_TEXT:_

• • • • •

Wednesday, November 12, 2008

Are Nuclear Costs Unreasonable?

We are in the middle of an energy paradigm shift about.

Old assumptions are no longer true and even the outlines of the new world is not clear to most people. They were however, clear to a few far sighted people long ago. Both M. King Hubbard and Alvin Weinberg (see numerous posts in Nuclear Green) foresaw the transition form fossil fuels to nuclear energy over a generation ago. We can call this the nuclear energy paradigm.

A second post fossil fuel paradigm has been offered the renewable energy paradigm The Gore Plan and the Google Clean Energy 2030 Plan might be considered as poorly thought out examples of the renewables paradigm. My argument is that when the renewable paradigm is well thought out it falls apart.

• • • • •

_EXERCISE REQUIREMENTS:_
a) Update the nuclear costs text between "Are Nuclear Costs" and "it falls apart.", inclusive, replacing "paradigm" with "model".
b) Condense the paragraph in the nuclear costs text that begins "Old assumptions are no longer true" while keeping its main facts.

_INFORMATION PROVIDED:_
• • • • •

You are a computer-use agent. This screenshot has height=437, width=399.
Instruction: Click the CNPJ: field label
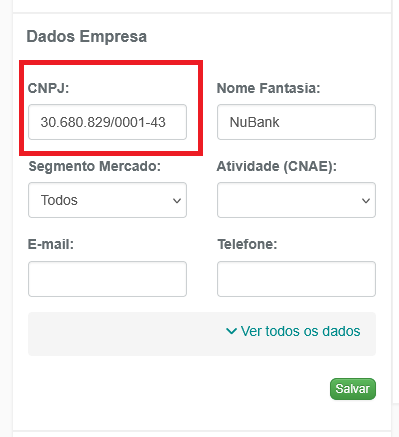(48, 88)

• • • • •

_THE RESULTS:_
a)
Are Nuclear Costs Unreasonable?

We are in the middle of an energy model shift about.

Old assumptions are no longer true and even the outlines of the new world is not clear to most people. They were however, clear to a few far sighted people long ago. Both M. King Hubbard and Alvin Weinberg (see numerous posts in Nuclear Green) foresaw the transition form fossil fuels to nuclear energy over a generation ago. We can call this the nuclear energy model.

A second post fossil fuel model has been offered the renewable energy model The Gore Plan and the Google Clean Energy 2030 Plan might be considered as poorly thought out examples of the renewables model. My argument is that when the renewable model is well thought out it falls apart.

b) Old assumptions no longer hold, and most people cannot yet see even the outlines of the new world. A few far-sighted people saw it long ago. M. King Hubbard and Alvin Weinberg foresaw the transition from fossil fuels to nuclear energy over a generation ago, which can be called the nuclear energy paradigm.